◆ QUESTIONS ON THE MATERIAL ◆
a. Using the Woodside article, answer:
(i) What size of stake in the Browse project did INPEX say it would take from PetroChina?
(ii) Where does Woodside plan to send the Browse gas?
(iii) At what level did the S&P/ASX 200 close on Friday?
b. Retype a section of the Woodside article without changes. Begin at the words "ASX cash trading" and stop after "for the week.".

◆ SELECTED PASSAGE ◆
====

SYDNEY, May 18, 2026, 01:05 AEST
Woodside Energy Group Ltd starts the week in focus as its Browse gas project draws attention again. This comes after Japan’s INPEX said it would take PetroChina’s 10.67% stake in the project. Woodside (WDS) ended Friday’s session up 2.1% at A$31.25. Shares added roughly 4% in the five sessions to May 15, well ahead of the lagging local market.
Why it matters right now is Browse. It’s Australia’s largest undeveloped offshore gas field, and Woodside plans to send the gas to the North West Shelf’s Karratha plant. LNG, or liquefied natural gas, is made by chilling gas into a liquid so tankers can carry it.
ASX cash trading wasn’t open at the dateline. Regular hours are 09:59:45 to 16:00 Sydney time. The S&P/ASX 200 closed Friday at 8,630.80, off 0.11% for the day and down 1.3% for the week.

====

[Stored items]
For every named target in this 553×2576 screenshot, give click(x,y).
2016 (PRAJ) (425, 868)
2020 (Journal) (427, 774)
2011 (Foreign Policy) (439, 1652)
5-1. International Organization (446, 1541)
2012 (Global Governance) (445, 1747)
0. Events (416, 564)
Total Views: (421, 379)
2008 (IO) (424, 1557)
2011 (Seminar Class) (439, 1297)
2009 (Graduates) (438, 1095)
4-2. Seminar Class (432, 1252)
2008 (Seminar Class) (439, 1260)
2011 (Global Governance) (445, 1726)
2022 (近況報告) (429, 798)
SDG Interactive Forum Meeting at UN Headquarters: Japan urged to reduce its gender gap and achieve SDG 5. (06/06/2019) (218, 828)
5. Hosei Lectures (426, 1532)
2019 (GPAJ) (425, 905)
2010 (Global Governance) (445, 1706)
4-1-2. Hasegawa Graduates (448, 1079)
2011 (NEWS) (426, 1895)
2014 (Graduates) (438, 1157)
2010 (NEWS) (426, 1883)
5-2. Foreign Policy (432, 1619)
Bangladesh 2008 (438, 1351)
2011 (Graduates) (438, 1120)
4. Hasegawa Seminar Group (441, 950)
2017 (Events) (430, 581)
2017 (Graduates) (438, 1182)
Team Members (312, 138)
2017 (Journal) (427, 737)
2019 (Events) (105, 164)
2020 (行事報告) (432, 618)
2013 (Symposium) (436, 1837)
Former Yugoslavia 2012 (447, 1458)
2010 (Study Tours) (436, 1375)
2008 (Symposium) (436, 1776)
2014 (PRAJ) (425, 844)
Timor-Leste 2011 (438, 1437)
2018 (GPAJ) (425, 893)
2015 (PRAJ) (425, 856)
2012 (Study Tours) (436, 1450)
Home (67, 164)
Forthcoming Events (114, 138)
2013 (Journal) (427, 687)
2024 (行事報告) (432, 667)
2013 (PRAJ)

====

◆ RESULTS FOR THE EXERCISE ◆
a.
(i) 10.67%
(ii) The North West Shelf's Karratha plant
(iii) 8,630.80

b.
ASX cash trading wasn’t open at the dateline. Regular hours are 09:59:45 to 16:00 Sydney time. The S&P/ASX 200 closed Friday at 8,630.80, off 0.11% for the day and down 1.3% for the week.